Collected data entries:
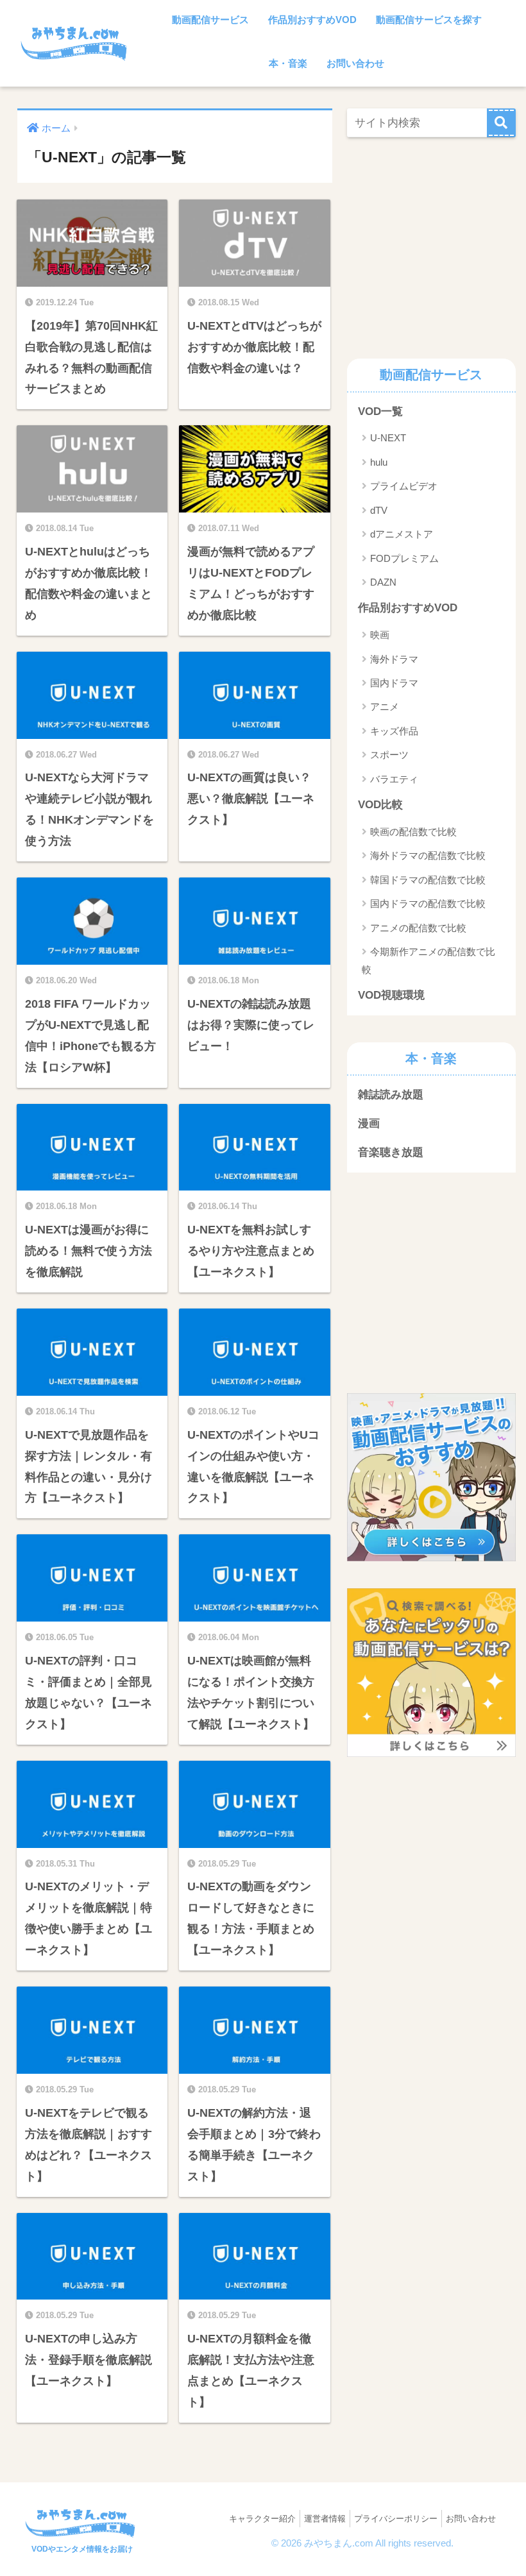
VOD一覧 (380, 411)
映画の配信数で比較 (413, 831)
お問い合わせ (355, 63)
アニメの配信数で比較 (418, 927)
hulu (378, 462)
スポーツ (389, 754)
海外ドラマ (394, 659)
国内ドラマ (394, 682)
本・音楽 (288, 63)
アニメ (384, 706)
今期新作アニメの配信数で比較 (428, 960)
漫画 (369, 1123)
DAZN (383, 582)
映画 (379, 634)
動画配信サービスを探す (429, 19)
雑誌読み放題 (390, 1095)
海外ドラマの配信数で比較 (428, 855)
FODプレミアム (404, 558)
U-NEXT (388, 437)
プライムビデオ (403, 485)
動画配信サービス (210, 19)
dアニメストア (401, 534)
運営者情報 (325, 2518)
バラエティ (394, 779)
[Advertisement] (436, 244)
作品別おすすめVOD (312, 19)
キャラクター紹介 (262, 2518)
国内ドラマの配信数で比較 (428, 903)
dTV (378, 510)
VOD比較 (380, 805)
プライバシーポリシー (395, 2518)
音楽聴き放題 (390, 1152)
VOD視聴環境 (391, 995)
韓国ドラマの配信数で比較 (428, 879)
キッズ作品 (394, 730)
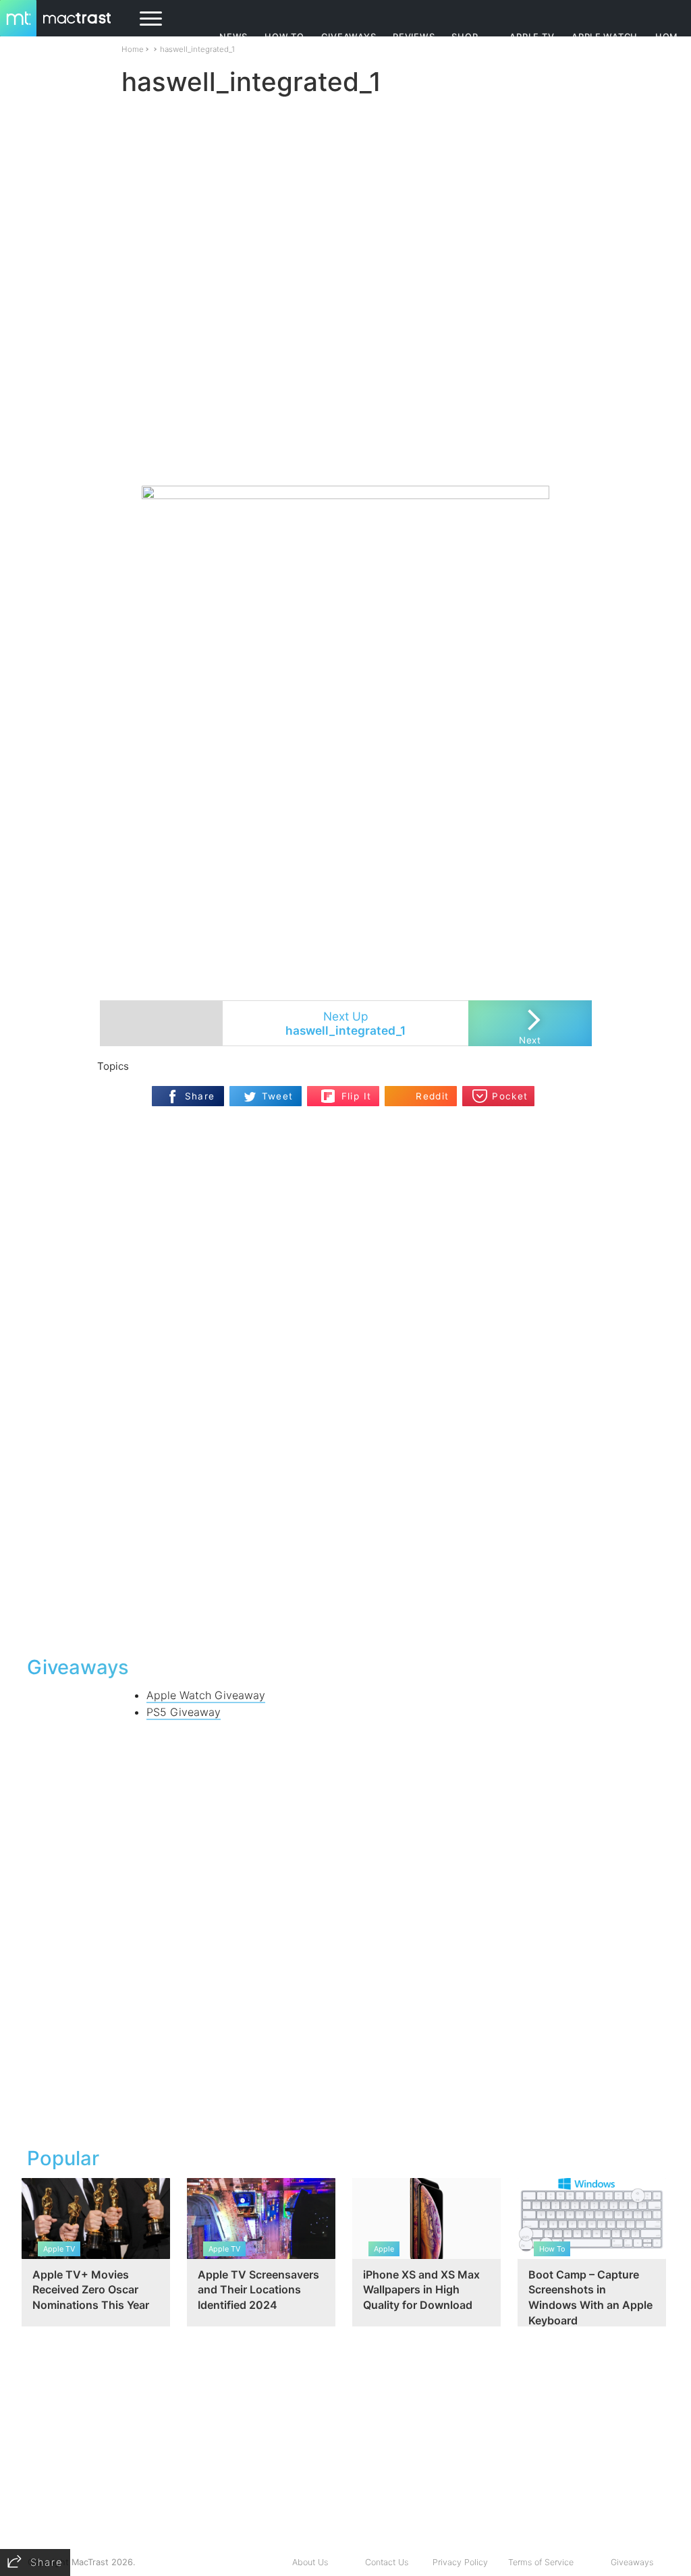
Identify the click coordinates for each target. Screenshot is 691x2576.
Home (132, 49)
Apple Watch (605, 37)
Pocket (510, 1096)
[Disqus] (345, 1470)
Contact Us (386, 2562)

EXERCISE OBJECTIVE →
An exact copy of the entries, minus the pictures, is what's needed here.

EXERCISE RESPONSE →
VOD一覧 (380, 411)
映画の配信数で比較 (413, 831)
お問い合わせ (355, 63)
アニメの配信数で比較 (418, 927)
hulu (378, 462)
スポーツ (389, 754)
海外ドラマ (394, 659)
国内ドラマ (394, 682)
本・音楽 (288, 63)
アニメ (384, 706)
今期新作アニメの配信数で比較 (428, 960)
漫画 (369, 1123)
DAZN (383, 582)
映画 (379, 634)
動画配信サービスを探す (429, 19)
雑誌読み放題 (390, 1095)
海外ドラマの配信数で比較 (428, 855)
FODプレミアム (404, 558)
U-NEXT (388, 437)
プライムビデオ (403, 485)
動画配信サービス (210, 19)
dアニメストア (401, 534)
運営者情報 (325, 2518)
バラエティ (394, 779)
[Advertisement] (436, 244)
作品別おすすめVOD (312, 19)
キャラクター紹介 (262, 2518)
国内ドラマの配信数で比較 (428, 903)
dTV (378, 510)
VOD比較 (380, 805)
プライバシーポリシー (395, 2518)
音楽聴き放題 (390, 1152)
VOD視聴環境 (391, 995)
韓国ドラマの配信数で比較 (428, 879)
キッズ作品 (394, 730)
Identify the click coordinates for each target. Screenshot is 691x2576.
Home (132, 49)
Apple Watch (605, 37)
Pocket (510, 1096)
[Disqus] (345, 1470)
Contact Us (386, 2562)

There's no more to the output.